私が伝えた言葉「それ、ピンチをチャンスに変えたね!」
私はすぐにこう言いました。
「それってすごいことだよ。
ピンチだったのに、自分の工夫でチャンスに変えられたんだね!
そういう力って、とても大事なんだよ」
すると子どもは、
照れたように笑いながらも、とても誇らしげな表情をしていました。
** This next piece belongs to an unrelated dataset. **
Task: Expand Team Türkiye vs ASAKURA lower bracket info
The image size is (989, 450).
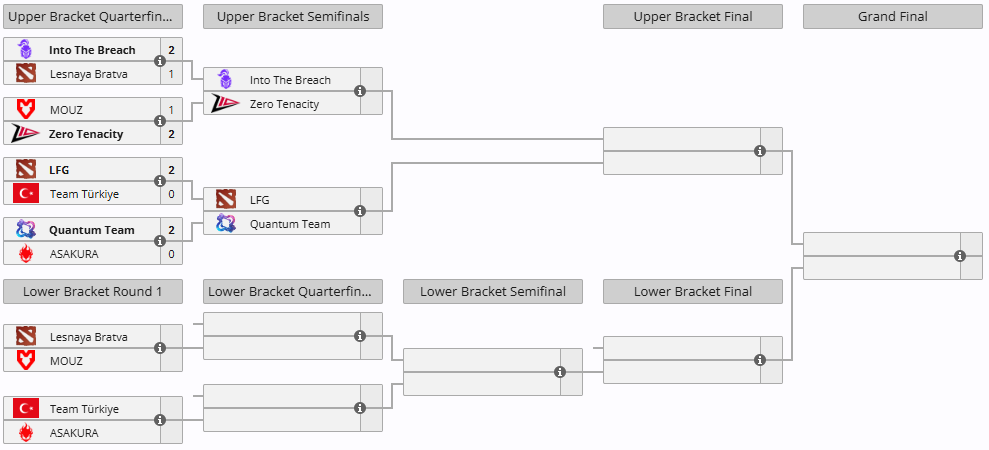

私はこの笑顔を見て、あぁ、この出来事を
“成功体験として認めてあげる”
ことができて良かったと感じました。
この出来事から感じたこと
今回の習字の話には、子どもの成長がたくさん詰まっていました。
✔ ① ピンチに対して自分で考えて行動できた
「どうしよう」で止まらず、
「何かできることは?」と考える姿勢はとても大切。
✔ ② 道具を工夫する柔軟さがあった
スポイトの水差しを使うという発想は、本当に素晴らしい工夫です。
✔ ③ 結果につながった成功体験
工夫 → 解決 → 良い結果
この流れは、子どもの中で大きな自信になります。
✔ ④ その瞬間を“褒めるポイント”として拾えた
小さな成功でも、親が言葉にして認めてあげることで、
その経験が「自分はできる」という感覚につながります。
親にできるのは「成功の意味を言葉で伝えること」
子どもは成功しても、
その価値を自分ではうまく言語化できないことがあります。
だからこそ親が、
- 「それはすごい工夫だね」
- 「困ったときに考えられたのは成長だよ」
- 「ピンチをチャンスに変えられたね!」
と“行動の価値”を言葉にしてあげることがとても大切です。
そうすると、子どもは
「自分の工夫が役に立ったんだ」
「また同じように考えてみよう」
と前向きな力を育てることができます。
まとめ:子どもの「できた!」は日常の中にある
子どもの成長は、特別な出来事の中だけにあるのではなく、
今回のような小さな場面にこそ、たくさん隠れています。
そして親がその瞬間を丁寧に拾い上げて、
価値づけしてあげることが、
子どもの自己肯定感や問題解決力につながります。
今回の習字の出来事は、
まさにそんな “小さな大成功” の一つでした。
同じような場面に出会ったときの参考になれば嬉しいです。